Monday, October 7, 2013

Port-a-potties, family and the goat cook off

I have never, ever in my entire life spent as much time talking about port-a-potties as I did last weekend. I didn’t think there could be that much to say on the subject, but as often happens; I learned how wrong I could be.
You see, last weekend was the twenty-somethingth annual Colorado City Volunteer Fire Department World Championship Boer Goat Cook Off. (If you’re wondering what exactly a boer goat cook off is, well…’s a lot like a chili cook off, just with more rednecks and fewer frat boys…and the presence of many members of my family.) And when 55 teams of beer- and/or sweet tea- drinking rednecks camp out and cook goats, there is a major need for port-a-potties.
Anyway, I took off work early on Friday so that I could get to the goat cook off and my Dad’s camp/cook site in time for supper because he and my cousin Ty were cooking burgers and hot dogs, and I don’t ever miss a meal when my Dad is grilling if I can’t help it. And because my Aunt Bobbie was bringing her most excellent chocolate cake (Screw the LOW SUGAR VEGETARIAN DIET for a weekend). But, before I got to the park, I stopped at the nearby Gas ‘N Grub for an iced tea and to use their wonderfully clean and indoor-plumbed bathroom.  
I got to the park and greeted my parents and all the aunts and uncles and cousins and second cousins and third cousins (we had four generations of the family represented) and all the friends that were there. (FYI, the final count of family and friends to stop by was 36!) By the time I’d said hello and hugged everyone (yep, I’m a hugger) it was just about Johnson Standard Time (JST aka “time to eat”). While we were in line for food, one friend mentioned this blog and I told her I’d be blogging about the goat cook off for sure. She asked if I “would change the names to protect the innocent.” I just recommended that she not do anything I could poke fun at and she wouldn’t really have to worry, would she?

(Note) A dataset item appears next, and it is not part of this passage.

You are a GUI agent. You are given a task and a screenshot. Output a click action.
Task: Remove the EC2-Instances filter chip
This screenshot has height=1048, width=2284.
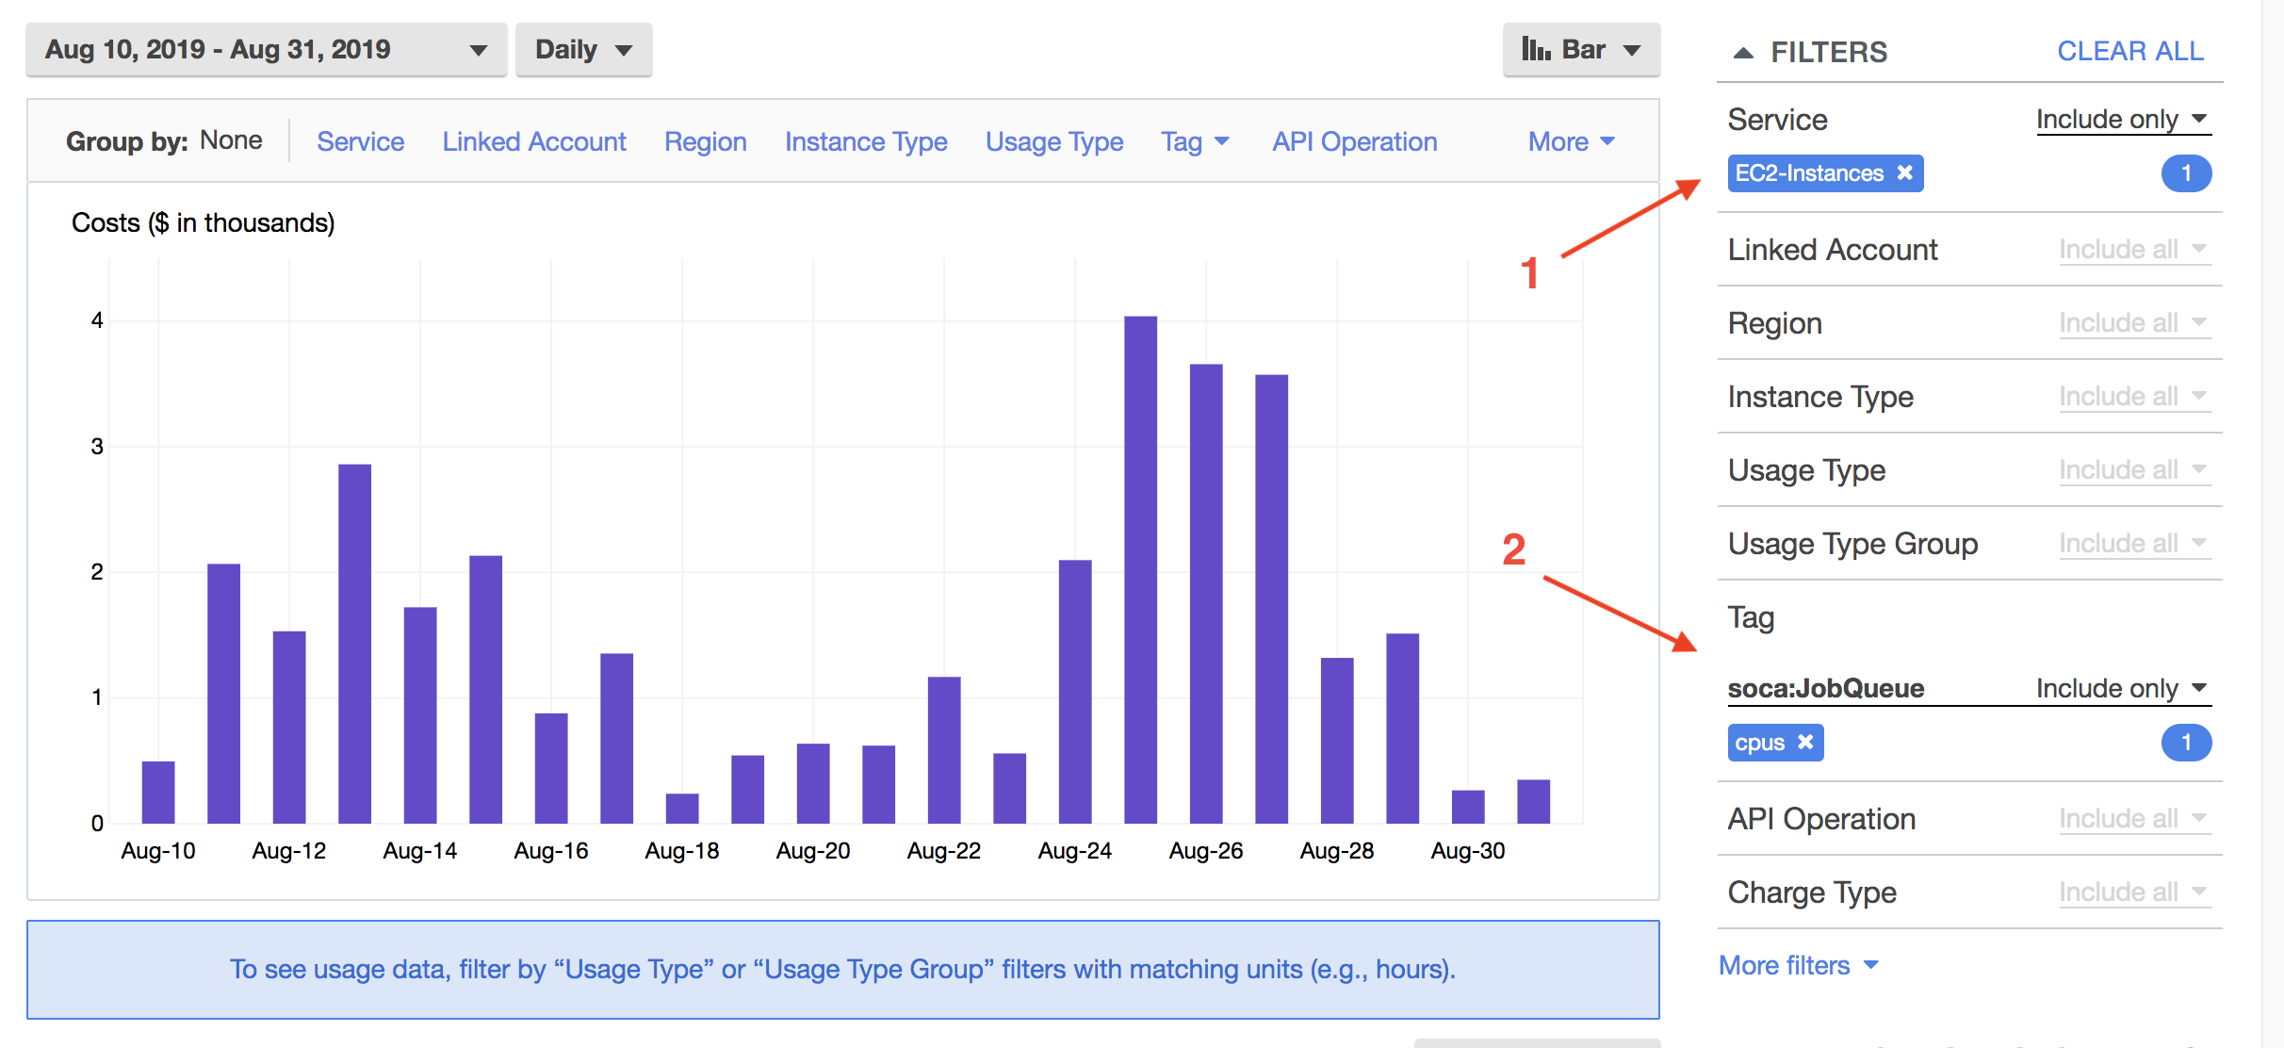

I figured everyone there must have overheard that advice because then they all seemed to be on their best non-embarrassing behavior after that. And I was totally kicking myself……
Until the toilet talk started. My cousin's boys (aged four and a half and two and a half) seemed to need to go to the bathroom a lot. Like constantly. I was kinda starting to worry about them, like “what on Earth have those boys been eating” when one of my aunts or maybe my Mom explained that the boys liked to use the port-a-potty because they “thought it was neat.” Boys are so weird.

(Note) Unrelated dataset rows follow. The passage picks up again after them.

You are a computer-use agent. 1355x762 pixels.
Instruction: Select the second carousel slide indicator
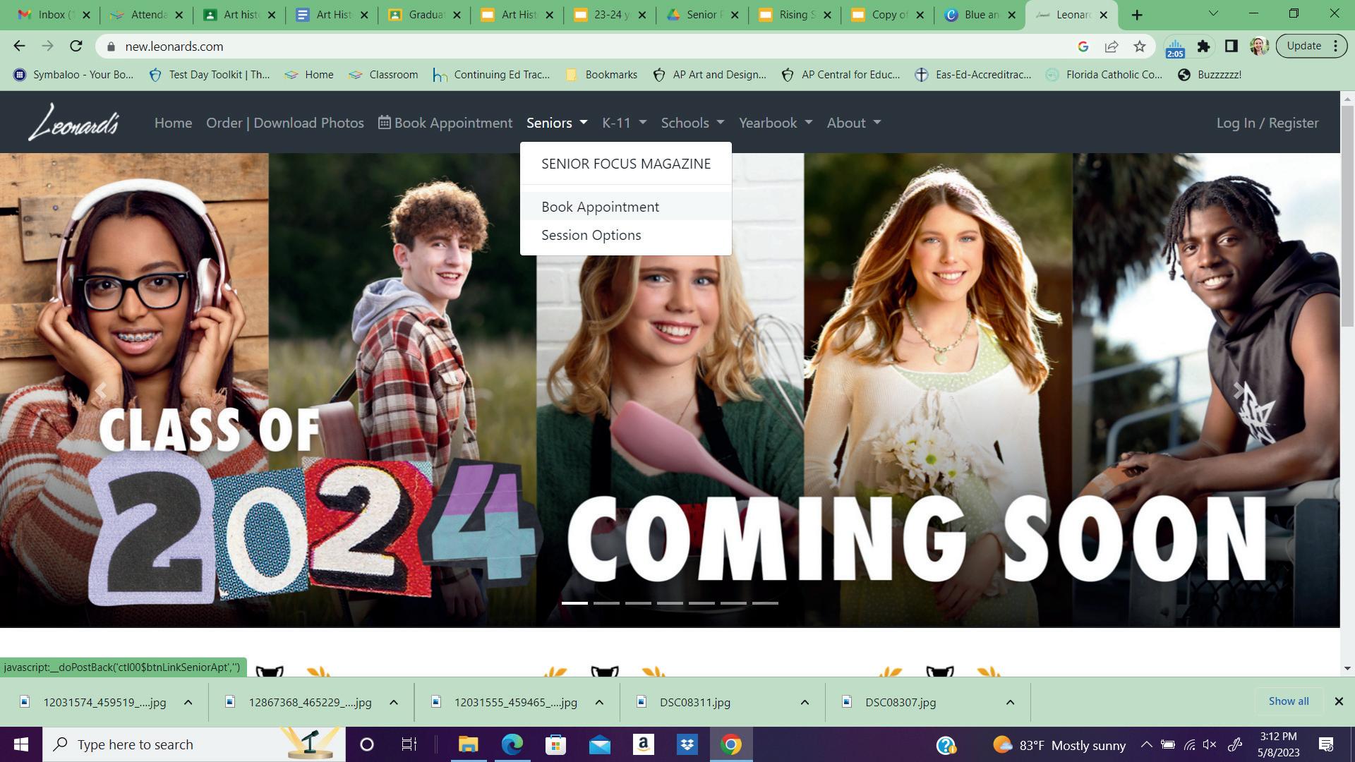(x=606, y=603)
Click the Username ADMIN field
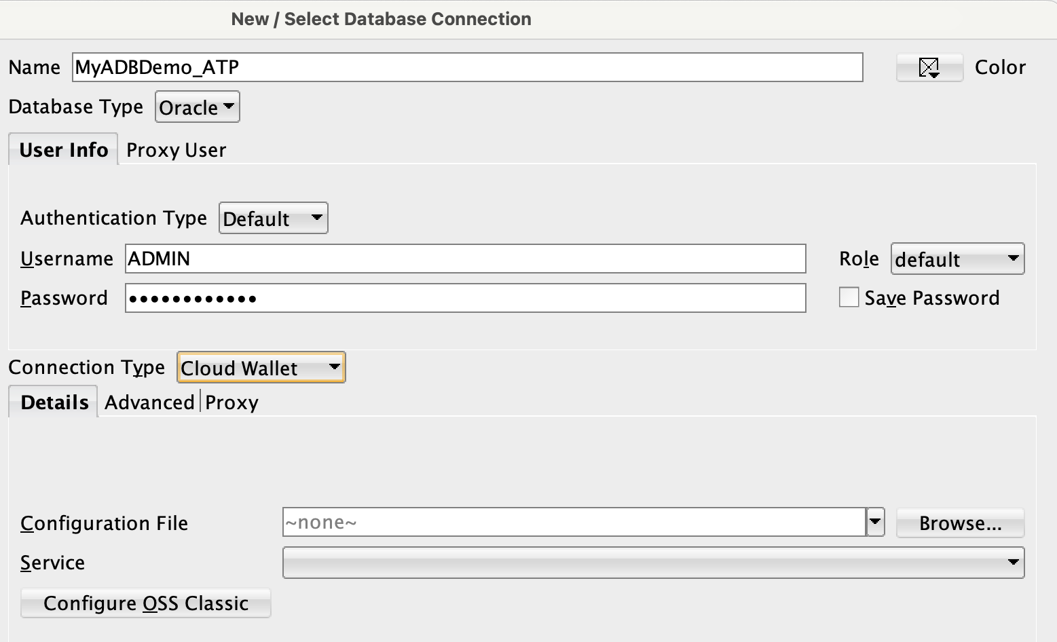 click(466, 259)
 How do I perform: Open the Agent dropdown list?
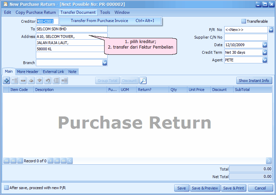265,60
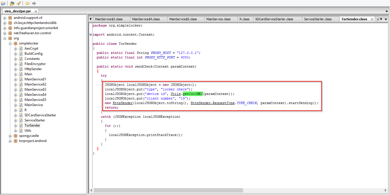Expand the collapsed import statements
The width and height of the screenshot is (390, 195).
[x=91, y=34]
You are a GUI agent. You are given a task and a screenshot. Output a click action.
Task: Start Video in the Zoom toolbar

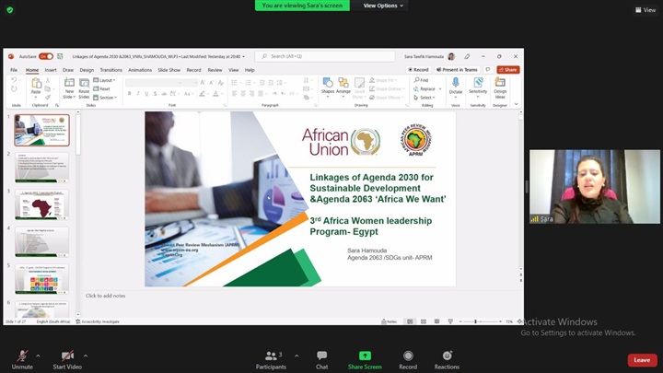pyautogui.click(x=67, y=356)
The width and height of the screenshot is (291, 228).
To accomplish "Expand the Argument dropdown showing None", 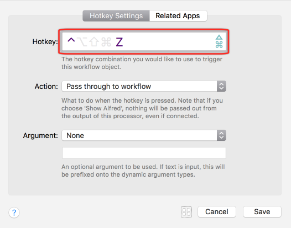I will coord(144,135).
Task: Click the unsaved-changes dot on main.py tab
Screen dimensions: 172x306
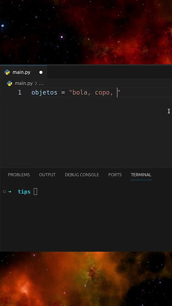Action: coord(41,72)
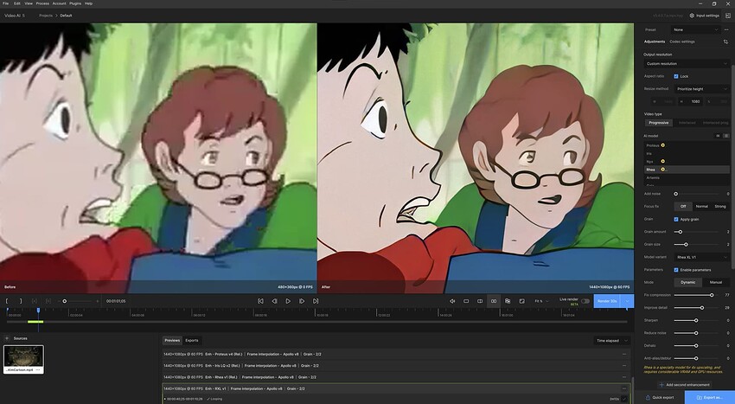Switch to side-by-side comparison view icon
This screenshot has width=735, height=404.
(494, 301)
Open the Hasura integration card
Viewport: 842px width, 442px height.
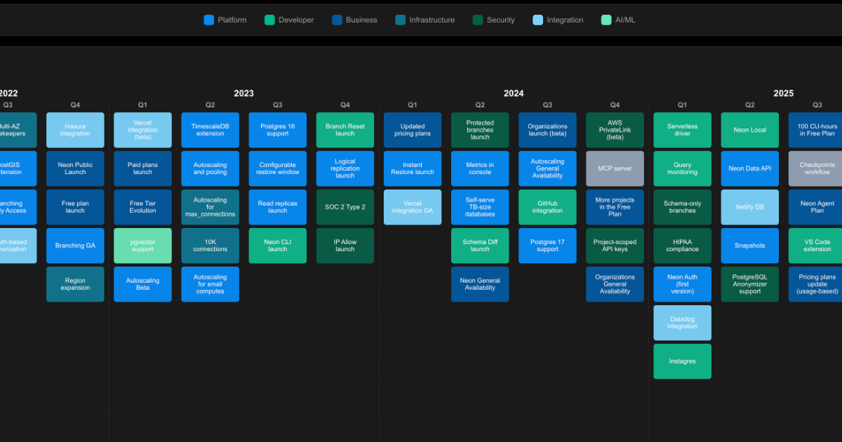[75, 130]
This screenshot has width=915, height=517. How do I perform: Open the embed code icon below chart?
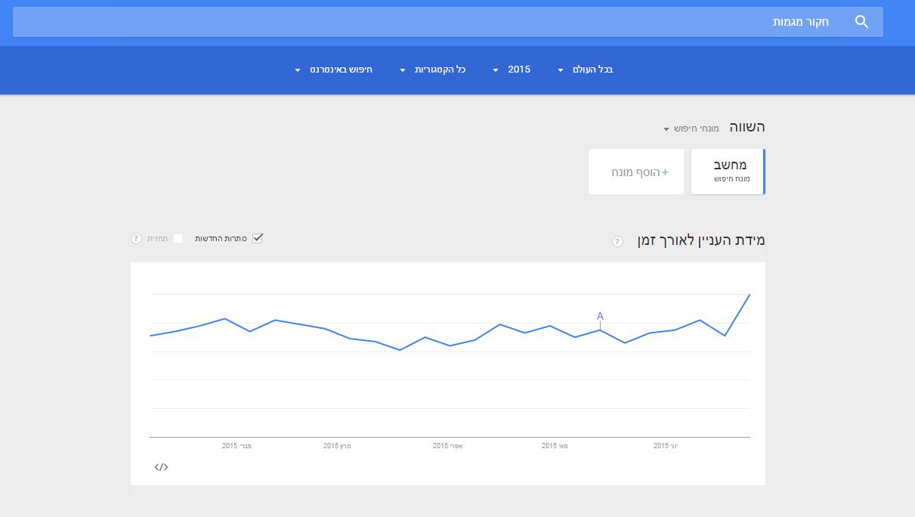click(x=161, y=467)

And THAT started the port-a-potty discussion.  I confessed I had stopped at the gas station so I wouldn’t have to use the port-a-potty because I most definitely don’t think they’re neat. In fact, I think they’re just big boxes of germs that make me gag if I think too hard about what’s inside them.  Mom pointed out that they “weren’t bad yet. Actually, when the breeze brought the scent on the air, they were quite fragrant.” Yes, you read that right. We were not only talking about port-o-lets, we were now rating their smell. So I asked Clayton, the-four-year old, “what did the port-a-potty smell like”, since he liked to use it so much and was therefore the expert. “Did it smell like flowers?” He looked at me like I was asking the craziest question ever (which in his defense, I kinda was) and told me it smelled clean. Okay. If a four-year-old didn’t take the opportunity to say that something smelled like poop, then it must have smelled pretty good.

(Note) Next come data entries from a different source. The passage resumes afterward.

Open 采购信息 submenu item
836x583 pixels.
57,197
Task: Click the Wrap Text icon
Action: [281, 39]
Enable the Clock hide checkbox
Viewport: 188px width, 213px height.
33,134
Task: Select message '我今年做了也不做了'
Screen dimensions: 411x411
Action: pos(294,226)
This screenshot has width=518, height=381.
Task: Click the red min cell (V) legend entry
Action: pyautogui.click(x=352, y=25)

At this point, I realized we were seriously discussing the port-a-pots and I ridiculed all of us into changing the subject. My Mom and aunts moved on to recipes. As a girl who doesn’t cook, I really didn’t have much to add to the conversation and kinda wished I hadn’t been so hasty to find a new topic.
But a little later, Clayton brought us back to the outhouse, figuratively speaking. It was getting late and a few folks were starting to leave. His Great Granny came to say bye. I guess she mentioned something about bathrooms, I didn’t hear her part of the conversation, but I sure heard Clayton’s. He belted out for everyone to hear “Granny, that toilet over there (pointing to the port-o-let), that toilet DOESN’T FLUSH!” Even people at the next camp could be heard chuckling over that one.
The evening ended and then we were all back at the park again early the next morning. Some earlier than others….I made it there by 10am, which is a new record for me. I don’t do mornings. But I digress….
 A little before lunchtime, I took the little boys for a walk around to check out some of the other cook sites. Being little boys, they pointed out the pickup trucks they saw, the fire trucks (“wow, that ladder’s almost TEN FEET TALL”) and EVERY port-a-potty. Clayton even remarked on the volume of toilets available to goat cook off participants. “There sure are a lot of toilets out here for the goat cookers, Shelley .” And he was right.

In case you’re wondering about the actual goat cook off, it was a great weekend. We got to visit with family we don’t always get to see as often as we’d like.  We fed the ducks and tossed washers. We cooked and ate and laughed. We made memories. And we used the stupid port-a-potties.